Nei primi nove mesi del 2013 sono stati sequestrati beni e prodotti per un valore di 335,5 milioni di euro soprattutto con riferimento a prodotti base dell’alimentazione come la carne (24%), farine pane e pasta (16%), latte e derivati (9%), vino ed alcolici (8%), ma anche in misura rilevante alla ristorazione (20%) dove per risparmiare si diffonde purtroppo l’utilizzo di ingredienti low cost che spesso nascondono frodi e adulterazioni. A preoccupare - precisa la Coldiretti - è il fatto che su 28.528 controlli in ben 9.877 casi sono state individuate non conformità, in altre parole in quasi un caso su tre.
L’attività dei Carabinieri dei Nas, nei primi 9 mesi 2013, ha portato all’arresto di ben 24 persone mentre 1.389 sono state segnalate all’autorità giudiziaria e 8.300 a quella amministrativa.
Salute: 1 italiano su 5 vittima frodi alimentari nel 2013
Quasi un italiano su cinque (18%) è stato vittima di frodi alimentari nel 2013 con l’acquisto di cibi fasulli, avariati e alterati ed effetti anche sulla salute.
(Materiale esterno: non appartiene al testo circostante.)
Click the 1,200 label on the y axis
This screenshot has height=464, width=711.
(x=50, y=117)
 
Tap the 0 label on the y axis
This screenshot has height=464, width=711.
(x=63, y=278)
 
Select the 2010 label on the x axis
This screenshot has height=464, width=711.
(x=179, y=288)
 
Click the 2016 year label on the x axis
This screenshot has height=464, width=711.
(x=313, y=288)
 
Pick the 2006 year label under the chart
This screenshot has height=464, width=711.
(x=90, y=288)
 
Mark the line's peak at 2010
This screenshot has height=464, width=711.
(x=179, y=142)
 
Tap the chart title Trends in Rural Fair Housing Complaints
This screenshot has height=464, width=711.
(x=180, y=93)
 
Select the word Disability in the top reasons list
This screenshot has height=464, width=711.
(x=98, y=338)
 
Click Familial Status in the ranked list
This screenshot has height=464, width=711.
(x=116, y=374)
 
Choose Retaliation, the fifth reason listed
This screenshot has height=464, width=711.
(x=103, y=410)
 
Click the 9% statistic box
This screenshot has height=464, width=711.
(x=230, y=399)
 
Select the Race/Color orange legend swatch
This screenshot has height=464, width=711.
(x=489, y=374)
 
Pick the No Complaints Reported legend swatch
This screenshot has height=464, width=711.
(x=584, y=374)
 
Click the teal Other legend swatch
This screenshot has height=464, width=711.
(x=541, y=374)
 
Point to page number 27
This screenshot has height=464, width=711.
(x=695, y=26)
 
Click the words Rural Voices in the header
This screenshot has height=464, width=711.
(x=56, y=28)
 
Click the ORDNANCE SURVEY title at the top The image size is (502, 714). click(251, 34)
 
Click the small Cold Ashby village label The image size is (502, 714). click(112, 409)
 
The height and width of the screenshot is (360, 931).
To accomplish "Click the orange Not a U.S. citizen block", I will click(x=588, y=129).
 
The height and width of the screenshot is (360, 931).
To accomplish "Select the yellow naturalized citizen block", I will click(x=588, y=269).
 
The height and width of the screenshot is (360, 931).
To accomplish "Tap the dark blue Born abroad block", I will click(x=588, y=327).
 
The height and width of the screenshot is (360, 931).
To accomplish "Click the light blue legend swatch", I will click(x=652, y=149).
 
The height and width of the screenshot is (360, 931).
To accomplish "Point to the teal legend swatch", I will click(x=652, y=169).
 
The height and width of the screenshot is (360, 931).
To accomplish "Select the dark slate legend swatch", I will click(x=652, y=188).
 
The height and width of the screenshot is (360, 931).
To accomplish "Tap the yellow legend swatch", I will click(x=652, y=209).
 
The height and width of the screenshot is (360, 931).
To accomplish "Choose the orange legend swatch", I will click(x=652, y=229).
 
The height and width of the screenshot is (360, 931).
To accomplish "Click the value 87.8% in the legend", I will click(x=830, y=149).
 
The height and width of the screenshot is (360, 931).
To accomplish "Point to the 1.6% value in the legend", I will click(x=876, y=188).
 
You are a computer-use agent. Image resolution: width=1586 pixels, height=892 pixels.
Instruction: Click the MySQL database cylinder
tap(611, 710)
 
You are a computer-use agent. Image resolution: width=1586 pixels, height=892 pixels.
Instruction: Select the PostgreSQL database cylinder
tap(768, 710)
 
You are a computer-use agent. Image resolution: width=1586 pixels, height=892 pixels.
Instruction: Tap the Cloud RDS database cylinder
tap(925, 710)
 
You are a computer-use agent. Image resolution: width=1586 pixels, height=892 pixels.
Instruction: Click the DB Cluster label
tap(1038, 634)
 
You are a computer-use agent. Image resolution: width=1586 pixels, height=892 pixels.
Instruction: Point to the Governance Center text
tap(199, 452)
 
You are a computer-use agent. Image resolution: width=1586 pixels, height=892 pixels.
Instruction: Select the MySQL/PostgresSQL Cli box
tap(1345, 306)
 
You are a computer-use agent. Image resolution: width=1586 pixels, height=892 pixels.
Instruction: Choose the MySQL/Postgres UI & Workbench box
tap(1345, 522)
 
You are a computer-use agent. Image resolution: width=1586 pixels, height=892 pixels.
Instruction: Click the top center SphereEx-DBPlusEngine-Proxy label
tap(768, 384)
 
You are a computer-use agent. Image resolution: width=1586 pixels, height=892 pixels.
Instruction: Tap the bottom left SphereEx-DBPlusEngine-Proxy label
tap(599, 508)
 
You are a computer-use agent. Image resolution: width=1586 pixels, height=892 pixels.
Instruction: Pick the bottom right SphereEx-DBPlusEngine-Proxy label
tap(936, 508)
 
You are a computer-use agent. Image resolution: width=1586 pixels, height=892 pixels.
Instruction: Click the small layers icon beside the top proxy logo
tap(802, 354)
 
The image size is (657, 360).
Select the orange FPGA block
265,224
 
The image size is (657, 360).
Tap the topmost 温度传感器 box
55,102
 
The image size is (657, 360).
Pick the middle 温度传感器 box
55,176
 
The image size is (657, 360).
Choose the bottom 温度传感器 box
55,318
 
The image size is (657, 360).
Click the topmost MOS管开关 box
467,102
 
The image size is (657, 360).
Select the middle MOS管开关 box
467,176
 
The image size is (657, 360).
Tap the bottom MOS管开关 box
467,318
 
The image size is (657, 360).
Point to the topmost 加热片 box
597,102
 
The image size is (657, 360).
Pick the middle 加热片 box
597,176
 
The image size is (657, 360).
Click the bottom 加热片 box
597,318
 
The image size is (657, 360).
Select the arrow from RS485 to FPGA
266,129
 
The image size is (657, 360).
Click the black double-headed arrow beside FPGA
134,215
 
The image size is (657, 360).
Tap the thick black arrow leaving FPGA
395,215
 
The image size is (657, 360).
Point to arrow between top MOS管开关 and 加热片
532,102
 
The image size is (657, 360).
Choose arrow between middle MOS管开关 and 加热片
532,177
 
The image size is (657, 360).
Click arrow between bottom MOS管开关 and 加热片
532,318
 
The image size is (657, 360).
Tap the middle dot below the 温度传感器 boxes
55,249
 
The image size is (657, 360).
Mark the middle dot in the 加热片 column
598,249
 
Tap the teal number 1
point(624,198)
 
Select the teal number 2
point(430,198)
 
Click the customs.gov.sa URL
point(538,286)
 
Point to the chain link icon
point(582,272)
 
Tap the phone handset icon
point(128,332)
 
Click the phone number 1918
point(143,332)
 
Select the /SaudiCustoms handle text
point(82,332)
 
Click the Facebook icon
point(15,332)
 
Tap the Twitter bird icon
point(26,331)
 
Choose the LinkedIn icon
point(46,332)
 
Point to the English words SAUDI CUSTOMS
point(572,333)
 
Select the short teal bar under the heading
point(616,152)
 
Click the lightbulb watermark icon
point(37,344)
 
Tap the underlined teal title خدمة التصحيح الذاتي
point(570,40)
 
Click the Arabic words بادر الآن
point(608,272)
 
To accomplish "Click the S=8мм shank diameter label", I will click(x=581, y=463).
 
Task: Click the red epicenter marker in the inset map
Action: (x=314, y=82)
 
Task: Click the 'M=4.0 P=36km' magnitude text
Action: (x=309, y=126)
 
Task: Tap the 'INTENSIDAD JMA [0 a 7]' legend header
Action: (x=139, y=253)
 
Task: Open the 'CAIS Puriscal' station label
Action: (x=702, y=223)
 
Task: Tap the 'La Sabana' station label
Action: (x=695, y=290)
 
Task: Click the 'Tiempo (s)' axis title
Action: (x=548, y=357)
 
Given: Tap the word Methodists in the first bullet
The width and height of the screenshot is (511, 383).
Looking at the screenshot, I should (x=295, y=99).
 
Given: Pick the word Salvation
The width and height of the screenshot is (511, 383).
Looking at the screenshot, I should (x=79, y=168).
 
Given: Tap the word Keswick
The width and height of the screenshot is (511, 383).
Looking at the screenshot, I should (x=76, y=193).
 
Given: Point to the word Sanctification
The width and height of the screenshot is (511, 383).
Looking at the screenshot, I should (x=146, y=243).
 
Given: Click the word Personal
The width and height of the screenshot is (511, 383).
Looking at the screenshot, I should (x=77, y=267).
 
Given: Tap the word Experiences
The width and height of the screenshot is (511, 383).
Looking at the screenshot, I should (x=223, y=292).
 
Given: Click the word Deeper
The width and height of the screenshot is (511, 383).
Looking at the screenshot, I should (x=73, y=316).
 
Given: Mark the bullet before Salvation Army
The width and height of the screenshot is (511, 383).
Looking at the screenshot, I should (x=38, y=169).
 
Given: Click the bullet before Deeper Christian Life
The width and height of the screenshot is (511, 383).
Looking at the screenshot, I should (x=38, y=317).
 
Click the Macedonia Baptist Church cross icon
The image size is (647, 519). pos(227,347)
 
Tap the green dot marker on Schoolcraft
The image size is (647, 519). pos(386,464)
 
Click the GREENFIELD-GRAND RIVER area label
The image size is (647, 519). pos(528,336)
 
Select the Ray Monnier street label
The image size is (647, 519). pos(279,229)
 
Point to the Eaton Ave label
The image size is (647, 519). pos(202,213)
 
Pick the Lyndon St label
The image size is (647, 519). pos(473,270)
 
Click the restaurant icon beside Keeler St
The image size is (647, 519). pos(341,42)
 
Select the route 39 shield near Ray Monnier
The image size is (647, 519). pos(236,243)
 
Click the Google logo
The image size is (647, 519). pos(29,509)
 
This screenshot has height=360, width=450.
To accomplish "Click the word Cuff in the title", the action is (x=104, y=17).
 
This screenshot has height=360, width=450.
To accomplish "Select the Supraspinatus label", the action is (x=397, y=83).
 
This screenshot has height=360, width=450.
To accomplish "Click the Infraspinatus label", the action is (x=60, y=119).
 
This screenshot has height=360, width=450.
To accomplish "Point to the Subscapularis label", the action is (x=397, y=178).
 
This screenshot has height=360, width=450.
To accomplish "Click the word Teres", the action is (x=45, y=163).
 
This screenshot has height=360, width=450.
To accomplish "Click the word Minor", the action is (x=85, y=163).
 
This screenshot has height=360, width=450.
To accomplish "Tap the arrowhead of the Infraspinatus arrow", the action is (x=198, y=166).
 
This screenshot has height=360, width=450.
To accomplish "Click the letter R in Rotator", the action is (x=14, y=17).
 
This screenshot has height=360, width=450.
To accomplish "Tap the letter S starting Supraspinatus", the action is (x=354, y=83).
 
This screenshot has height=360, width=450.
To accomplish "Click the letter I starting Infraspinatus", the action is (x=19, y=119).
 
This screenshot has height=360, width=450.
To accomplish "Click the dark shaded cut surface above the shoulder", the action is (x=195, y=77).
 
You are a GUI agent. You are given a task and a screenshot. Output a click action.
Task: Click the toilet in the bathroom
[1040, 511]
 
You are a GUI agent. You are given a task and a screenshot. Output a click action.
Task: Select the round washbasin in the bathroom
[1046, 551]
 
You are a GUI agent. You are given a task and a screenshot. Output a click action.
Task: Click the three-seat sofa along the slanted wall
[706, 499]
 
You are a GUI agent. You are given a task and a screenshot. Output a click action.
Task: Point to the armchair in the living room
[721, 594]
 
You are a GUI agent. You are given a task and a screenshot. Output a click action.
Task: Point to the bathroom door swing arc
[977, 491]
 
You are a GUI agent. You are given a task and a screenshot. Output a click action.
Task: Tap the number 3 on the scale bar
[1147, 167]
Emerge da una analisi dell’Indagine Coldiretti/IXE’ del Rapporto “Agromafie”, elaborato insieme ad Eurispes. Il risultato è che ben il 34% dei cittadini nel momento di fare la spesa è più preoccupato rispetto al passato e tra questi oltre la metà (56%) lo è perché aumentano i furbi che cercano di frodare sul cibo, il 44% perché le aziende risparmiano sugli ingredienti e il 33% perché è costretto ad acquistare prodotti meno costosi. Per effetto della crisi, infatti, il cibo low cost nei discount è l’unico settore a registrare un aumento delle vendite mentre negozi tradizionali, iper e supermercati risultano tutti in flessione nei primi 7 mesi 2013, secondo l’Istat.
Le difficoltà economiche hanno costretto molti italiani a tagliare la spesa alimentare e a preferire l’acquisto di alimenti più economici prodotti spesso a prezzi troppo bassi per essere sinceri, che rischiano di avere un impatto sulla salute. Dietro questi prodotti spesso si nascondono, infatti, ricette modificate, l’uso di ingredienti di minore qualità o metodi di produzione alternativi ma - denuncia la Coldiretti - possono a volte mascherare anche vere e proprie illegalità, come è confermato dall’escalation dei sequestri. Di fronte al moltiplicarsi dei casi di frode e contraffazione alimentare quasi un italiano su tre (29% rispetto al 22 del 2012) chiede - conclude la Coldiretti - l’arresto mentre per il 63% deve essere fatta sospendere l’attività.